In the past 10 years, more than three-quarters of near-Earth object discoveries have been made, NASA reported.

"The first near-Earth object was discovered in 1898," said Don Yeomans, long-time manager of NASA's Near-Earth Object Program Office at the Jet Propulsion Laboratory. "Over the next hundred years, only about 500 had been found."

But Yeomans said, the advent of the Near-Earth Object Observation Program in 1998 tipped the scales.

"We've been racking them up ever since," Yeomans said, adding that as more advanced detection systems come into play researchers will gain a much clearer understanding of where the near-Earth objects are and where they are going.
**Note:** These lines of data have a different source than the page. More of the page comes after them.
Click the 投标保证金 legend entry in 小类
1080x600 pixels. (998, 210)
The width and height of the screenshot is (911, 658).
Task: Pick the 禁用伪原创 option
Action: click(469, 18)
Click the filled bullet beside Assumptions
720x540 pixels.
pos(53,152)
Of the 10,000 near-Earth objects identified, about one-tenth of them are larger than one kilometer (six-tenths of a mile) in size

To cause significant devastation in populated areas on Earth, an asteroid would only need to be 100 feet across, NASA reports. While most of the very large near-Earth objects are believed to be accounted for, only about one percent of the objects in the 100-foot-across category have been detected, NASA said.

The current near-Earth object discovery rate is about 1,000 per year.

Still, the work of NASA alone may not be enough to detect all possible threats to Earth. The Obama administration and NASA are preparing to ask the public to step in and help find potentially Earth-damaging asteroids.

"This is really a call to action to find all asteroid threats to human populations and know what to do about them," NASA Deputy Administrator Lori Garver said last week. The Guardian reported that Garver added that the asteroid hunt would help prove that "we're smarter than the dinosaurs".